Impact of Global Trade Uncertainty
The recent decline in the Naira’s value has been linked to the ongoing global trade war, particularly the tariff dispute between the United States and key economic partners such as China, Mexico, Canada, and the European Union. The escalation of trade restrictions, including the 25% tariff imposed by the U.S. on metal imports, has fueled uncertainty in global markets, leading investors to seek safer assets.
This volatility has significantly impacted the Nigerian economy, with foreign investors withdrawing capital from the country. Market reports show that foreign portfolio investors have been offloading their Nigerian assets—including bonds, treasury bills, and equities—to convert their holdings into U.S. dollars. The Nigeria stock market (NGX Exchange) recorded a second consecutive week of decline, dropping 0.5%, while the MSCI World Index, which tracks stocks from 23 developed countries, fell by 2.1% week-on-week.
CBN’s Forex Market Intervention
To curb the Naira’s decline, the Central Bank of Nigeria (CBN) intervened in the foreign exchange market by selling $500 million to boost dollar liquidity.

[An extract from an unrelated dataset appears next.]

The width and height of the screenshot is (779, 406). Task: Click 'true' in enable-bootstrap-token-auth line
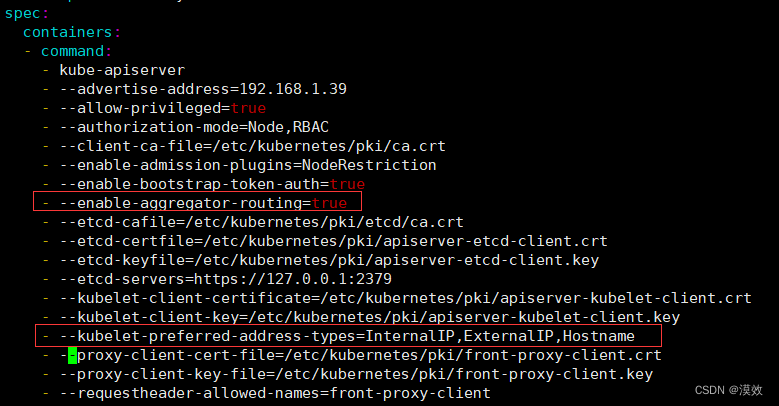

However, the impact of this intervention was limited, as sustained demand for forex continued to place pressure on the local currency.
A senior banking executive explained that panic buying contributed to the naira’s depreciation:
“Foreign investors exiting the Nigerian market have been aggressively purchasing dollars, which, in turn, has driven up demand and worsened the currency’s depreciation.”

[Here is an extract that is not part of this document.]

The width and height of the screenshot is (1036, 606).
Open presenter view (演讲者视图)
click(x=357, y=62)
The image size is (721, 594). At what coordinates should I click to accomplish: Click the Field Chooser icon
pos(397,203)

Forex Market Trends and Future Outlook
The depreciation trend has been worsened by limited dollar supply from banks to Bureaux De Change (BDC) operators. A BDC executive revealed that banks had stopped selling the $25,000 weekly forex allocation, citing a review of rates and dollar shortages.
Parallel market traders have also noted a sharp decline in forex availability. One trader, Mallam Tijani Yusuf, confirmed that the exchange rate climbed to N1,600 per dollar, compared to N1,400–N1,500 just two weeks ago. Others speculate that if supply shortages persist, the Naira could further weaken to N1,680–N1,700 per dollar.
Calls for CBN’s Further Intervention
Stakeholders in the forex market, including Aminu Gwadabe, President of the Association of Bureaux De Change Operators of Nigeria (ABCON), have emphasized the need for sustained CBN intervention to stabilize the naira. He noted that:
“The continued depreciation of the Naira is concerning. There is an urgent need for increased dollar supply to prevent further volatility in the market.”
As economic uncertainty persists, all eyes remain on the CBN’s next policy steps and the trajectory of global trade tensions, which will likely continue to shape Nigeria’s forex market in the coming weeks.